Ver a mis padres hojear con sus nietos los grandes álbunes llenos de fotografías, de maravillosos recuerdos. Ellos mis sobrinos, hojean de rodillas junto a ellos, los abuelos que dan nombre a los rostros que aparecen en las imágenes amarillentas. Adiós a los grandes álbumes llenos de fotografías que conservan la memoria de las generaciones familiares. Y adiós a las tardes con los amigos, convocados a una cena de pizza y cerveza que terminan con una sesión para admirar las fotografías del último viaje fuera de la isla.
Todo ha terminado.
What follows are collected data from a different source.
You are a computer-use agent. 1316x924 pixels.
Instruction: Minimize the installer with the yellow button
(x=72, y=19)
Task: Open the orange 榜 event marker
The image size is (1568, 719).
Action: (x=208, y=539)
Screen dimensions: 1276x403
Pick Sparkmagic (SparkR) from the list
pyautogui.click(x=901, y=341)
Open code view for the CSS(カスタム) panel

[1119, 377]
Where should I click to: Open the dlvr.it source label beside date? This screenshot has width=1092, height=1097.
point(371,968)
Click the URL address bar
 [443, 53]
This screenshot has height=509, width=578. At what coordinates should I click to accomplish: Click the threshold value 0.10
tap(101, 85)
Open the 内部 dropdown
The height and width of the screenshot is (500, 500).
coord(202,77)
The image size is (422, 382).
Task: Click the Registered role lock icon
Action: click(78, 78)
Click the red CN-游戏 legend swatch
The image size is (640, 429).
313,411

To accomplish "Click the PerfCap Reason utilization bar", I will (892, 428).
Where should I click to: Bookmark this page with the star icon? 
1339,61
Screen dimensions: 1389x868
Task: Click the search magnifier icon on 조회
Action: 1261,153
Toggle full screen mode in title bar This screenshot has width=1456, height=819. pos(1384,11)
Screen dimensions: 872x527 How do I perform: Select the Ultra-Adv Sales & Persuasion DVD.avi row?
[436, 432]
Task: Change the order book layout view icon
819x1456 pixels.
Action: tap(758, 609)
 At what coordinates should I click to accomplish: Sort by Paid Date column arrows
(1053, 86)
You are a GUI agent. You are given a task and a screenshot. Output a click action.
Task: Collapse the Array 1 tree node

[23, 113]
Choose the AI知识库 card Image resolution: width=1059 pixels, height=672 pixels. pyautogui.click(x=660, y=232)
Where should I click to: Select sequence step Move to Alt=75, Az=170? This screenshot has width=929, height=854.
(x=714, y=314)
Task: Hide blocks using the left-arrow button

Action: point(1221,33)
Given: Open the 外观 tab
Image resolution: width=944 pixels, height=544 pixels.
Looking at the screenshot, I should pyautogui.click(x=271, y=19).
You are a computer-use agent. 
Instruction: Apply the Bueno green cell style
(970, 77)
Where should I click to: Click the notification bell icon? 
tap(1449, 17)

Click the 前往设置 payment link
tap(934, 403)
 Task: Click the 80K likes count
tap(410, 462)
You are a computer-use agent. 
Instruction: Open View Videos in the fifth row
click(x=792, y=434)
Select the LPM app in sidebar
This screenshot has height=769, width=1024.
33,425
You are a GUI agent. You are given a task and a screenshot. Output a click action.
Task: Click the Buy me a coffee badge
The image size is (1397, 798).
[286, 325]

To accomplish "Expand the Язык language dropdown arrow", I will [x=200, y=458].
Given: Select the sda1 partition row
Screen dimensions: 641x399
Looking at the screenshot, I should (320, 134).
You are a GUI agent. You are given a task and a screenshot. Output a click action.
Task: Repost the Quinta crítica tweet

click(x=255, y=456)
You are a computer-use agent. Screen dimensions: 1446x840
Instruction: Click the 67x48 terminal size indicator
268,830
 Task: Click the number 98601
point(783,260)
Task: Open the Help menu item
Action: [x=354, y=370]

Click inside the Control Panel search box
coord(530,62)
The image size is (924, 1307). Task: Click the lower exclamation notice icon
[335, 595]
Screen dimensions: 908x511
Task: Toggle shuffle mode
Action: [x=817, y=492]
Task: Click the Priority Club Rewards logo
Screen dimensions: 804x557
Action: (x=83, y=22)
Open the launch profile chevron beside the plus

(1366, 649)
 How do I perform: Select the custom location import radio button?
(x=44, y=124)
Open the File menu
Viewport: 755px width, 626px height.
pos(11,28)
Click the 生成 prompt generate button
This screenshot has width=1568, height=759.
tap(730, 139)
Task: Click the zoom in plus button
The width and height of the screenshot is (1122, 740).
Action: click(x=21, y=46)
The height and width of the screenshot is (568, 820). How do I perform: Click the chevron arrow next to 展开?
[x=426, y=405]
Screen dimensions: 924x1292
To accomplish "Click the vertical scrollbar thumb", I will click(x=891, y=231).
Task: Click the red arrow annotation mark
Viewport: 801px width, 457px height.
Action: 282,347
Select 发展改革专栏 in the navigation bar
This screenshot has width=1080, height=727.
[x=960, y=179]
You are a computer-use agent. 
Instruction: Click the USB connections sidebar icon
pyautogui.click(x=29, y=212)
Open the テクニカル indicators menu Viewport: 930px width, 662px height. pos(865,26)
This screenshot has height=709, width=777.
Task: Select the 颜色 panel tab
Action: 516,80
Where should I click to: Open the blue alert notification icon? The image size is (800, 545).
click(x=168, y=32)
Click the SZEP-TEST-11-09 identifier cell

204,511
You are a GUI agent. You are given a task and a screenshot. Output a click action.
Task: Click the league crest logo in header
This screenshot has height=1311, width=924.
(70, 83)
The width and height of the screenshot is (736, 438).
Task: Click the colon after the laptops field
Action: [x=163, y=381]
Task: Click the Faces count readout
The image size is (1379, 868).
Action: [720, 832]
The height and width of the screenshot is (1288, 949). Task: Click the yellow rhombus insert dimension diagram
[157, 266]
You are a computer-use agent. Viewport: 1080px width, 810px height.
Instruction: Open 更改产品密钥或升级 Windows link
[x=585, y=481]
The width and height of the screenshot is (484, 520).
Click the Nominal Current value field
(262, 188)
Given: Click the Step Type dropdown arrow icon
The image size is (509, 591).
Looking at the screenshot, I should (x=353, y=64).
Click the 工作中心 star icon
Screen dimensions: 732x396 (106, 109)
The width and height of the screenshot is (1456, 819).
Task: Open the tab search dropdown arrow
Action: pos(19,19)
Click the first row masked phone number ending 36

Ahora solo hay que asegurarse de que el teléfono está en el modo correcto, colocar el palo del selfie, estirar el brazo, enfocar y listo. El selfie está servido. Listo para viajar en Facebook, Twitter, Instagram, para dar a ‘me gusta’, crear ‘tags’ o emoticonos. ¿Y luego qué? Después, quien se ha visto, ya se ha visto. Y queda muy poco de esas fotos hechas y publicadas en la web. Tal vez el recuerdo, sin que haya tiempo y paciencia para encontrarlos en la memoria obstruida del teléfono o en una nube digital.
En mi último viaje los subsaharianos poblaban los puntos más turísticos, vendían y hasta alquilaban palos de selfie, todo vale con el fin de que una familia comiera esa noche. Nosotros los Canarios estamos acostumbrados a convivir con los migrantes, nuestros antepasados lo fueron. El discurso oficial es el de son malos, criminales, delincuentes y vienen a quitarnos el trabajo.
Entre los millones de migrantes que se mueven anualmente por el mundo, algunos conseguirán tener una vida digna, un trabajo bien pagado, sus papeles en regla, sus sueños cumplidos. Pero seguirá habiendo demasiados que vivirán bajo el yugo de las mafias, lo que a su vez permitirá que también nosotros disfrutemos indirectamente de su explotación. Antiguamente se llamaba esclavitud. Hoy ya no arrastran cadenas, simplemente cargan con el palo del selfie y te lo venden o alguilan. Y nosotros sonreímos para la foto.